__Instruction__
Copy the entries starting at the line containing "You are a computer-use agent. The height" and ending at the line containing "Action: coord(75,154)", changing "quote block" to "table" and keeping everything else the same.

__Record set__
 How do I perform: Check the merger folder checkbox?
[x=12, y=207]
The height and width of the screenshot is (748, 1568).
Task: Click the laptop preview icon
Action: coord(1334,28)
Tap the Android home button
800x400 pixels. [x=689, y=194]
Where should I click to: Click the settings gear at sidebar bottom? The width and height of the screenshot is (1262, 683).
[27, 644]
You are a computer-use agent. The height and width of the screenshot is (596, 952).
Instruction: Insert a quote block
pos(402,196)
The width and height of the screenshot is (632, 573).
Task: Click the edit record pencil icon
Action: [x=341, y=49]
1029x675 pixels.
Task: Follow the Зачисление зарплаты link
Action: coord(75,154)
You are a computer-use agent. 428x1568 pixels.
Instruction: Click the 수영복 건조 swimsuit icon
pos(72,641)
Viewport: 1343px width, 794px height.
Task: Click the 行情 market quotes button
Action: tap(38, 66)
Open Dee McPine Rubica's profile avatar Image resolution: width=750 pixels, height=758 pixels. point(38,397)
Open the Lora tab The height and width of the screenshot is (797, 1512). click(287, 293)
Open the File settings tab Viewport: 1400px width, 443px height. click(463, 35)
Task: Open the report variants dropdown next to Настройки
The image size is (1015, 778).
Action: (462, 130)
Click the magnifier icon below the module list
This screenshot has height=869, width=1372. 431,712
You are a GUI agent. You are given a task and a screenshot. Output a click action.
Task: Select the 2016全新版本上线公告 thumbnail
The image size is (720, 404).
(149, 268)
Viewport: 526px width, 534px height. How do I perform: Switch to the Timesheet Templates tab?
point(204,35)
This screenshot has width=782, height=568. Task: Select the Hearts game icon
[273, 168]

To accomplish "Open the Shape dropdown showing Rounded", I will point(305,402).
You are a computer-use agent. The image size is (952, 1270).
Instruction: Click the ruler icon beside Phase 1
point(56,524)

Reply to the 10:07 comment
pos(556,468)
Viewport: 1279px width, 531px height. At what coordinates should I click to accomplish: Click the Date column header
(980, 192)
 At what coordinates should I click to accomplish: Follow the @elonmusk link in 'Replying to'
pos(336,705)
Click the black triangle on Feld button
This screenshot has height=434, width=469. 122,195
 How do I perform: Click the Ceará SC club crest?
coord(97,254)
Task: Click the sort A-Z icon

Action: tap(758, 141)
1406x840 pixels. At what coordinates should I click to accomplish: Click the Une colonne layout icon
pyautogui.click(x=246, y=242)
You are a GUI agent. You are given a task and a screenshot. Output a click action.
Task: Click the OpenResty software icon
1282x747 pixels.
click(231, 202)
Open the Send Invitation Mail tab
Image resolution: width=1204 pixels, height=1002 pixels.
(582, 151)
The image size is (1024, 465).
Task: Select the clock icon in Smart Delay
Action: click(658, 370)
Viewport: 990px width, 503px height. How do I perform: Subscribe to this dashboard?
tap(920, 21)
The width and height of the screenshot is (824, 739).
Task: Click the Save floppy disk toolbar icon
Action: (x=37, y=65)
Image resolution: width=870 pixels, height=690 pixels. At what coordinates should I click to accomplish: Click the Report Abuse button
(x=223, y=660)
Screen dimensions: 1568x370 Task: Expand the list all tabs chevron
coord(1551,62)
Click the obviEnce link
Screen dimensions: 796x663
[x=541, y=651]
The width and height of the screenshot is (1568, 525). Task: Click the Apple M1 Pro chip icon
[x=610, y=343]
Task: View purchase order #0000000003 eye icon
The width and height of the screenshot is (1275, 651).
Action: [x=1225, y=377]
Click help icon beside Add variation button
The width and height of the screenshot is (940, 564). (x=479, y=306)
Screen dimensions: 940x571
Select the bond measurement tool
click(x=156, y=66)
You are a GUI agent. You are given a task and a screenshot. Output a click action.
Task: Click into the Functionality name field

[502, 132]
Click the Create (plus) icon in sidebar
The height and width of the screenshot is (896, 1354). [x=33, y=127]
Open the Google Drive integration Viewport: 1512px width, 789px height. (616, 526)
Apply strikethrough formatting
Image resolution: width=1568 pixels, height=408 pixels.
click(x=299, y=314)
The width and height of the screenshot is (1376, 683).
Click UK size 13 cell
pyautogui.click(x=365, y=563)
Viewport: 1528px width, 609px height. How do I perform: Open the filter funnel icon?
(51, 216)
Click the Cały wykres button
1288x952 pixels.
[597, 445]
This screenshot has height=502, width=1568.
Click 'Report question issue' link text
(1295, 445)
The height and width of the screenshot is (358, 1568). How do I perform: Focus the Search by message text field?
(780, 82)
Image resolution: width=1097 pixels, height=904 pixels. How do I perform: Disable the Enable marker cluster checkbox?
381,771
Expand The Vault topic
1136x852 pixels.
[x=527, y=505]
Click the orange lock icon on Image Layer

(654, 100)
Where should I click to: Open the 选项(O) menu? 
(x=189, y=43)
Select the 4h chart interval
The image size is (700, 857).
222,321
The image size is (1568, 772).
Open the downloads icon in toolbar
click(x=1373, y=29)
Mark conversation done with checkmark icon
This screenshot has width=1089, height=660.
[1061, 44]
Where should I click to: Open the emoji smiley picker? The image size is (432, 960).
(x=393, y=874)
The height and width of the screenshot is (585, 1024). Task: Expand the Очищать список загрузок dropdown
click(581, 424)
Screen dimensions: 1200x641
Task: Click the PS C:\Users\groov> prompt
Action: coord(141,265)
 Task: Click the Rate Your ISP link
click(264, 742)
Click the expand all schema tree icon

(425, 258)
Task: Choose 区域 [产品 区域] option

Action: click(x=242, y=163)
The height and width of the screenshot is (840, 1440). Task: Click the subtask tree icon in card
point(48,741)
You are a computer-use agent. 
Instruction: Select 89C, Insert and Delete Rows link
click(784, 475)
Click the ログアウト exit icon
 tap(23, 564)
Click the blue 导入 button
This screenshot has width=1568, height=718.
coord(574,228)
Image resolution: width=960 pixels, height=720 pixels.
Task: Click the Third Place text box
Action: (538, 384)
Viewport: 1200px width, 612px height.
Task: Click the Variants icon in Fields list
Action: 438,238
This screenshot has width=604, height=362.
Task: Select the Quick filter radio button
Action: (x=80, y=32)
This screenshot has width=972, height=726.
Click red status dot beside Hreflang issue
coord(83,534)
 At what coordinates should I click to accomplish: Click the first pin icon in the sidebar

__Full answer__
You are a computer-use agent. The height and width of the screenshot is (596, 952).
Instruction: Insert a table
pos(402,196)
The width and height of the screenshot is (632, 573).
Task: Click the edit record pencil icon
Action: [x=341, y=49]
1029x675 pixels.
Task: Follow the Зачисление зарплаты link
Action: coord(75,154)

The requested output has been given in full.